# Section 1. Introduction to the problem/task and dataset
The dataset contains house prices for King County which is located in the US State of Washington. It includes homes sold between May 2014 and May 2015. It is an IBM dataset that focused on predicting the prices of houses in the USA through analysis.

In the realm of real estate and housing, the condition of a property plays a pivotal role in its market value. Understanding and accurately assessing the condition of houses is essential for buyers, sellers, and real estate professionals alike.

To address this need, we embark on a project aimed at classifying houses based on their condition. The condition of a house, graded on a scale of 1 to 5, serves as our target variable. This classification task will empower us to predict and differentiate houses based on their state of repair and maintenance.

* [Records]
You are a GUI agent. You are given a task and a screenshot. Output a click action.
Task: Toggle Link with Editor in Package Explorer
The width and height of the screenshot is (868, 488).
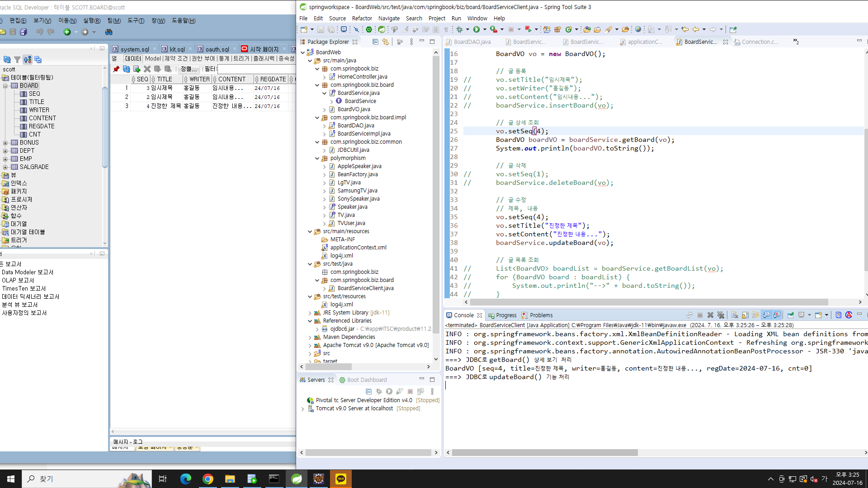point(386,42)
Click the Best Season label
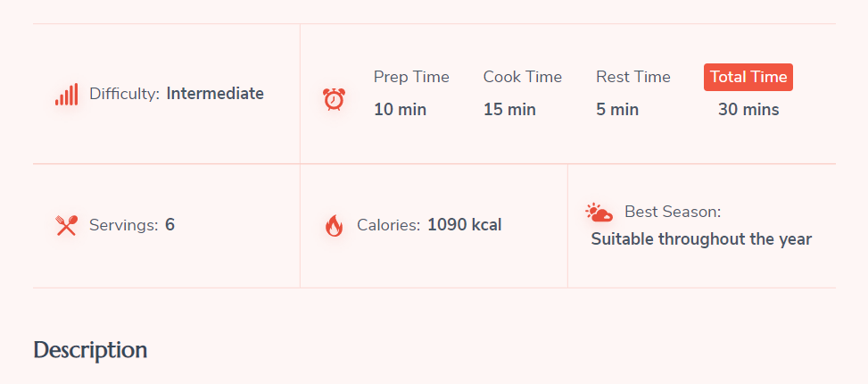Screen dimensions: 868x384 click(673, 212)
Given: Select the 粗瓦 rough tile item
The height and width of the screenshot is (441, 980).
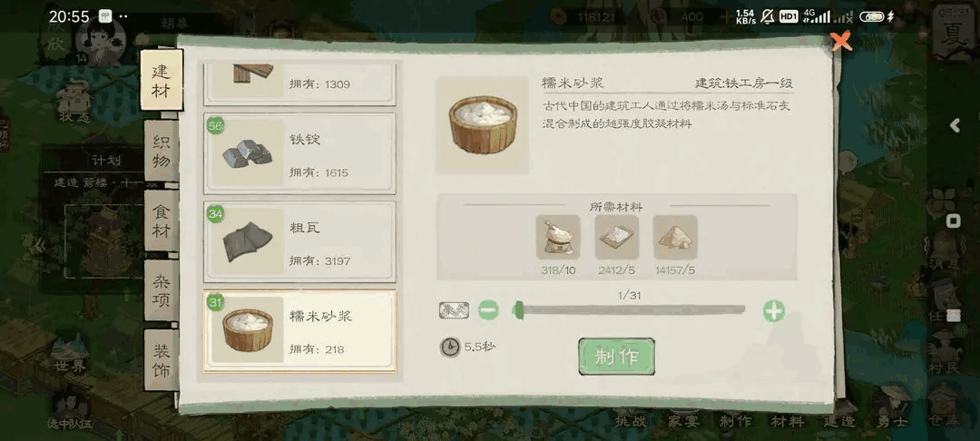Looking at the screenshot, I should pos(299,241).
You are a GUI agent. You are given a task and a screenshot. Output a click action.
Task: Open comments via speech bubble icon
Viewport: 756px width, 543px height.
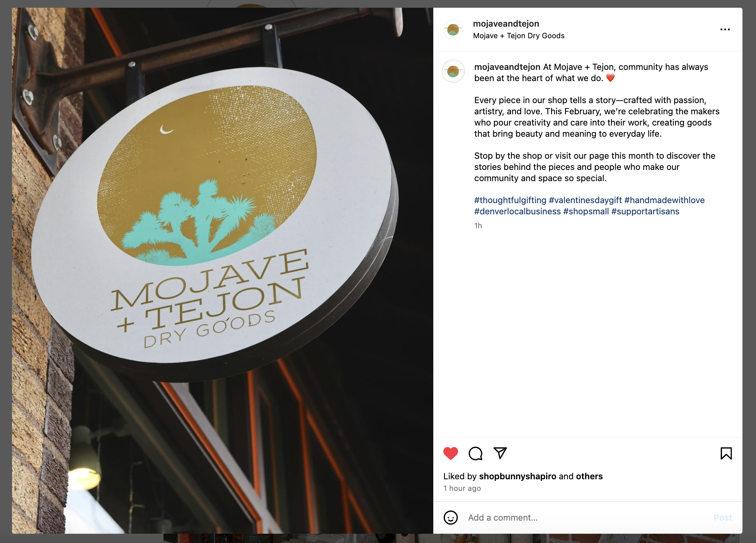point(475,453)
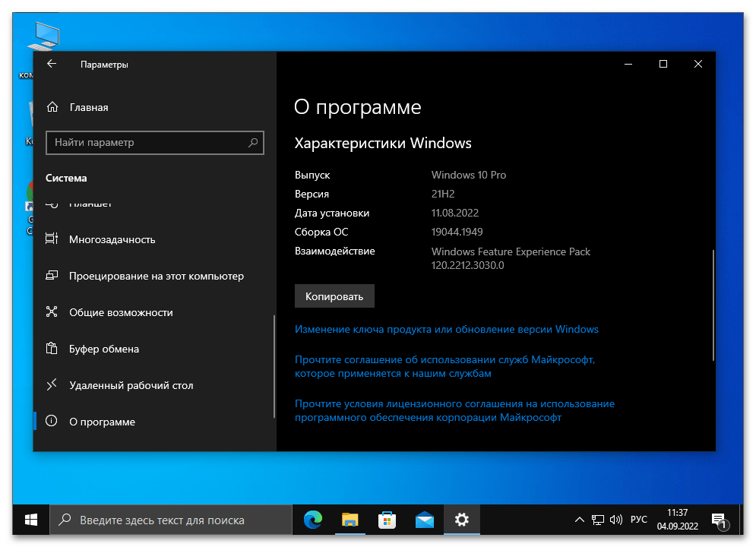This screenshot has height=547, width=756.
Task: Switch the РУС input language
Action: (639, 520)
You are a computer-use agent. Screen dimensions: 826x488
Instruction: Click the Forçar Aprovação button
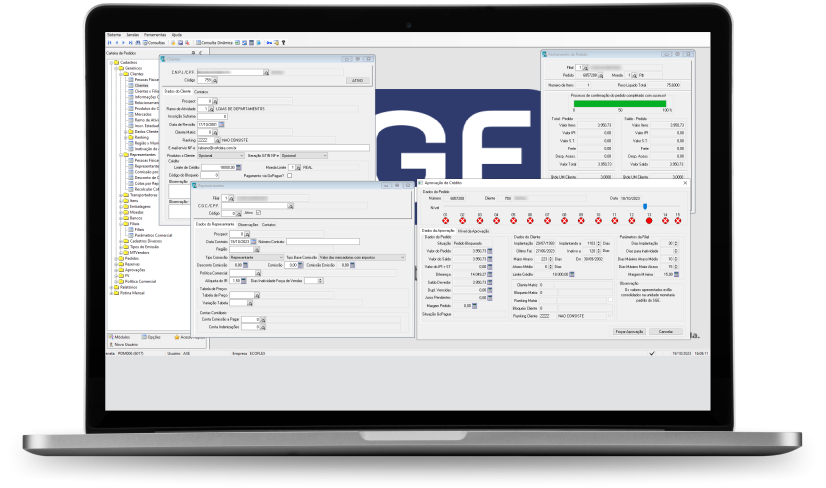click(625, 329)
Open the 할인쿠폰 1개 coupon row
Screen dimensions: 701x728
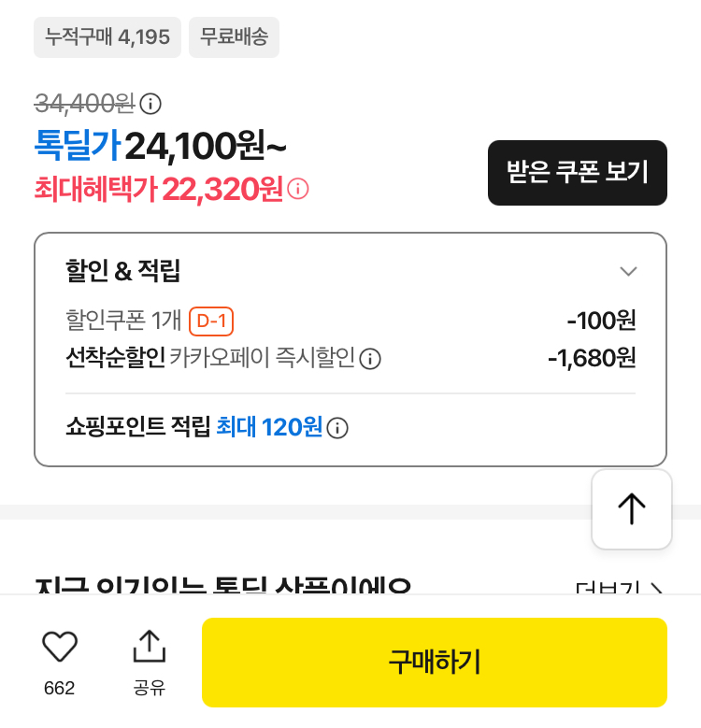coord(351,321)
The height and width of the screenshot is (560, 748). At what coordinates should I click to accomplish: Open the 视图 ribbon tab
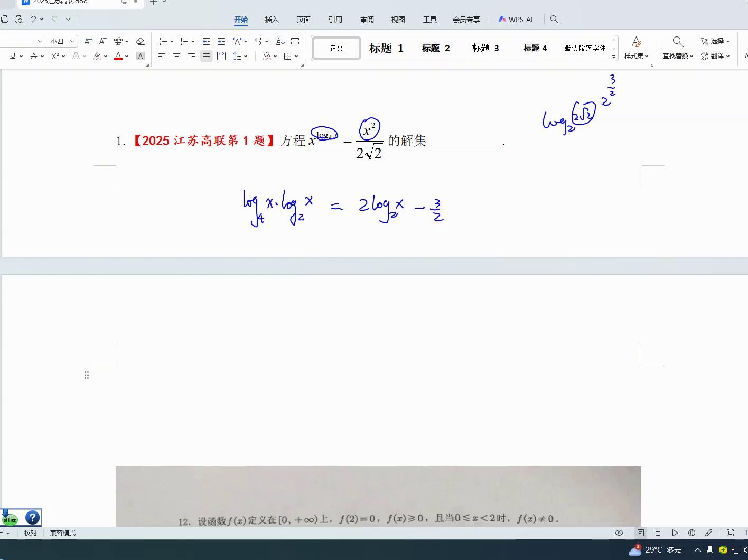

* [Short problem] Repeat word for word the stretch of the King County housing text from "To address this" through "repair and maintenance.". Rely only on the King County housing text for this.

* [Completed exercise]
To address this need, we embark on a project aimed at classifying houses based on their condition. The condition of a house, graded on a scale of 1 to 5, serves as our target variable. This classification task will empower us to predict and differentiate houses based on their state of repair and maintenance.